Se la politica europea sta attraversando un periodo travagliato, con la Brexit in prima fila, altrettanto non si può dire per il settore videoludico competitivo. È stata infatti annunciata su The Esports Observer la volontà di far nascere una European Esports Federation.

Dodici nazioni – Regno Unito, Belgio, Germania, Austria, Ungheria, Francia, Russia, Slovenia, Serbia, Svezia, Turkia e Ucraina – hanno stilato la nuova “dichiarazione di Berlino”, nella quale sono state tracciate le linee guida che diventeranno ufficialmente attive dopo la firma del documento (presumibilmente a seguito del meeting di Losanna, previsto per la fine di maggio).
L’ultima riunione dei membri fondatori ha visto anche la partecipazione di società private come ESL ed StarLadder, che potrebbero entrare come osservatori senza diritto di voto, per garantire l’indipendenza della Federazione.

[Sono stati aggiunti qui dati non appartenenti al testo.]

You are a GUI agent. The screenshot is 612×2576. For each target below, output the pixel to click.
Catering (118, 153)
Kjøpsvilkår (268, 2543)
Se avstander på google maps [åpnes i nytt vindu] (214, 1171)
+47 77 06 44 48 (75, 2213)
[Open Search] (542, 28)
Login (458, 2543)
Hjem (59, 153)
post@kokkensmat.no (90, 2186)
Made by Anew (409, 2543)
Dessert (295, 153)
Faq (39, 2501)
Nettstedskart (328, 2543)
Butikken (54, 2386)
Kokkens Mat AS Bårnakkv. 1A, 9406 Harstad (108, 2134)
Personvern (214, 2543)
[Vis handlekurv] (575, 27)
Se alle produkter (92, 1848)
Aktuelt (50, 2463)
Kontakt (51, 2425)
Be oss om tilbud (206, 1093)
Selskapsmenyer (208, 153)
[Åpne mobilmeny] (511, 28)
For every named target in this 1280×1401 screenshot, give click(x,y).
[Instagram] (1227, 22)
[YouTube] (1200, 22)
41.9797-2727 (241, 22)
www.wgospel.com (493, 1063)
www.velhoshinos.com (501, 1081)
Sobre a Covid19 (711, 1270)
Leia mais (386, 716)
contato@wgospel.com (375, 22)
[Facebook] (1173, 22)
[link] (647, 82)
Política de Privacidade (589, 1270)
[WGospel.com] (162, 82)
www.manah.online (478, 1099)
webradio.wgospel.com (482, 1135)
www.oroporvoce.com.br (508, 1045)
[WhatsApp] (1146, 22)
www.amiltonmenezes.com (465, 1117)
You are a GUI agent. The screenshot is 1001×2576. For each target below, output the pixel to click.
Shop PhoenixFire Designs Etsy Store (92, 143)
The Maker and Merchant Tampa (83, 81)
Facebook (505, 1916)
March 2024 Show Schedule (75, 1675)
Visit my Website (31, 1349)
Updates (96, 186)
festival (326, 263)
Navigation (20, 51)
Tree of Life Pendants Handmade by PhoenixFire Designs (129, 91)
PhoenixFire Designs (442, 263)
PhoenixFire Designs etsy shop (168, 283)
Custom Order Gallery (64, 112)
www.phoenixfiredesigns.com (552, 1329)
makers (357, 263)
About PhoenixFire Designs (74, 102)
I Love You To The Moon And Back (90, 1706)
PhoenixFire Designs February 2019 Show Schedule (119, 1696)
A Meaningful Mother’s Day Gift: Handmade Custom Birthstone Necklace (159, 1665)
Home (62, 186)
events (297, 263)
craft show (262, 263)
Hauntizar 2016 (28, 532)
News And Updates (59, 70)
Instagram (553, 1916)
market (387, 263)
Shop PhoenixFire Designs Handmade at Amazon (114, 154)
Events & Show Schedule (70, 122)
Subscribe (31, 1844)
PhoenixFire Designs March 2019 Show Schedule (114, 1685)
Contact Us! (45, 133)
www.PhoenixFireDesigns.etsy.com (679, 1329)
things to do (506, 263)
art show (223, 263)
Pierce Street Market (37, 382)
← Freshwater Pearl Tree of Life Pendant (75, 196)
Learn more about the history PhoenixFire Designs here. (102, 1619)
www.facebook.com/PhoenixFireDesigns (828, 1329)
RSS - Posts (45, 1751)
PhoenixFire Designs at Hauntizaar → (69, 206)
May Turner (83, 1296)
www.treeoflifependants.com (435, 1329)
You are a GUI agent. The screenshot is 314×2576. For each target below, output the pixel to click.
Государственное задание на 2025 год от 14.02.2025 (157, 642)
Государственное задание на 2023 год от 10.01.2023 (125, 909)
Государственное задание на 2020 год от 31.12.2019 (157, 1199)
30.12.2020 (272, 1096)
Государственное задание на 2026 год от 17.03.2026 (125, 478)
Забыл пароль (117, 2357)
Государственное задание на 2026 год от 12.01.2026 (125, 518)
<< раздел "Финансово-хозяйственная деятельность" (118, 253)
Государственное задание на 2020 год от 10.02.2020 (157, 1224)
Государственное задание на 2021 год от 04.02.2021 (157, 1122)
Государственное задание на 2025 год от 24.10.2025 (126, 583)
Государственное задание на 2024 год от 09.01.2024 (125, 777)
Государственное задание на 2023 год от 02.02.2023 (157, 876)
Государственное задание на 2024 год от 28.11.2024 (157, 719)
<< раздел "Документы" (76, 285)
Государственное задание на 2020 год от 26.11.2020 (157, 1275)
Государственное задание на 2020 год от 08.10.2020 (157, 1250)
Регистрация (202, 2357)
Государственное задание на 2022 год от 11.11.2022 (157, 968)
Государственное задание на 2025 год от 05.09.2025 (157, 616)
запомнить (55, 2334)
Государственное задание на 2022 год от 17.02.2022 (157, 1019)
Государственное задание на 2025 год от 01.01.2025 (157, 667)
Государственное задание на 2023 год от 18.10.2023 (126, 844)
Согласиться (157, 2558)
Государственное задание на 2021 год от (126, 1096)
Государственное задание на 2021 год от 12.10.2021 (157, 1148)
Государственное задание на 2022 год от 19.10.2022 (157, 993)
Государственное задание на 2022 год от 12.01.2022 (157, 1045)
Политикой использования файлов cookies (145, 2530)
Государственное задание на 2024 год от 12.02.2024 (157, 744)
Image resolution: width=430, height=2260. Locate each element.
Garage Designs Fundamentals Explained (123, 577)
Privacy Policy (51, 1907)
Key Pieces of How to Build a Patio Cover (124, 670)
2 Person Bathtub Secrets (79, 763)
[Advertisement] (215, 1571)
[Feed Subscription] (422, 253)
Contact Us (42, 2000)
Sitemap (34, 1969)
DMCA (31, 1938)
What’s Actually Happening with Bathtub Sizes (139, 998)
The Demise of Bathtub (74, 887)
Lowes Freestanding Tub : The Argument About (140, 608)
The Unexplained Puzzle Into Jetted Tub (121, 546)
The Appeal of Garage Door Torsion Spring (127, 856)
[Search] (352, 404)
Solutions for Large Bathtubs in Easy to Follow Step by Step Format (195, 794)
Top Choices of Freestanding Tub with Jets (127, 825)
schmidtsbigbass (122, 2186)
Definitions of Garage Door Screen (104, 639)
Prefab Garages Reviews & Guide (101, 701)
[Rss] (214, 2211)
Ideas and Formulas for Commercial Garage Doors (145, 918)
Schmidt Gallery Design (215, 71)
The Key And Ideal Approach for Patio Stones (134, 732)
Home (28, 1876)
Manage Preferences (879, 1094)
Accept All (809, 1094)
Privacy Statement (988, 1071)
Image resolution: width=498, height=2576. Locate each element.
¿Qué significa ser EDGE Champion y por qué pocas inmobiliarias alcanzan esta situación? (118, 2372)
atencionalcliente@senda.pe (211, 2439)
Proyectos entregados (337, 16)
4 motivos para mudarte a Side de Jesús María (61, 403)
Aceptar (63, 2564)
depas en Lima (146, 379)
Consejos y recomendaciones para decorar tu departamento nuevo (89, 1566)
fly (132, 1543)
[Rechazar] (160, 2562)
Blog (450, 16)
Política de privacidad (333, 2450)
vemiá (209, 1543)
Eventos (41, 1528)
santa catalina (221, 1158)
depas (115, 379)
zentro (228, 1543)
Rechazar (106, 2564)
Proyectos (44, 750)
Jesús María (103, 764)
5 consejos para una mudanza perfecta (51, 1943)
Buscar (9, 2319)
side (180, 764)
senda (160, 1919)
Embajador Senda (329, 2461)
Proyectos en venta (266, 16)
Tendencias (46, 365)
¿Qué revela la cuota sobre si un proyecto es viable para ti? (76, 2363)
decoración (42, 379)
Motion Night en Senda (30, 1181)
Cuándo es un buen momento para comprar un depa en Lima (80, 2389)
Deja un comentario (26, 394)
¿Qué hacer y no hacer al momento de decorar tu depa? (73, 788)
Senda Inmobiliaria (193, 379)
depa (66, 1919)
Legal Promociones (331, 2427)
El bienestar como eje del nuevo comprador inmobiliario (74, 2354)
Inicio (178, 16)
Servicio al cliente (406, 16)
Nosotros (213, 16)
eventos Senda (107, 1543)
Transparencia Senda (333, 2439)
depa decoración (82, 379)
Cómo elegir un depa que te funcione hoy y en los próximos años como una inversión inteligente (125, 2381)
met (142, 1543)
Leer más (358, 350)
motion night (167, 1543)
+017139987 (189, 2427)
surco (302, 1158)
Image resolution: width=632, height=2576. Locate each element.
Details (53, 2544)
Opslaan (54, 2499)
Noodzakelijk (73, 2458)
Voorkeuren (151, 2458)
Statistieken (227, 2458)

Sebbene la European Esports Federation si sia dichiarata aperta al dialogo con altri enti nazionali e internazionali, l’affiliazione a uno o più di essi non sembra essere una priorità. «Regno Unito e Francia non fanno parte dell’ International Esports Federation e la Germania è solo un membro associato» ha dichiarato il presidente della federazione tedesca Hans Jagnow. «Il dibattito ha mostrato che molti paesi non ritengono importante una connessione internazionale con IESF in questo momento. Detto questo, ci potrebbero essere relazioni ufficiali da qualche parte in questo processo, come potrebbero esserci con qualsiasi altra organizzazione internazionale come IOC o GAISF e con altre federazioni regionali».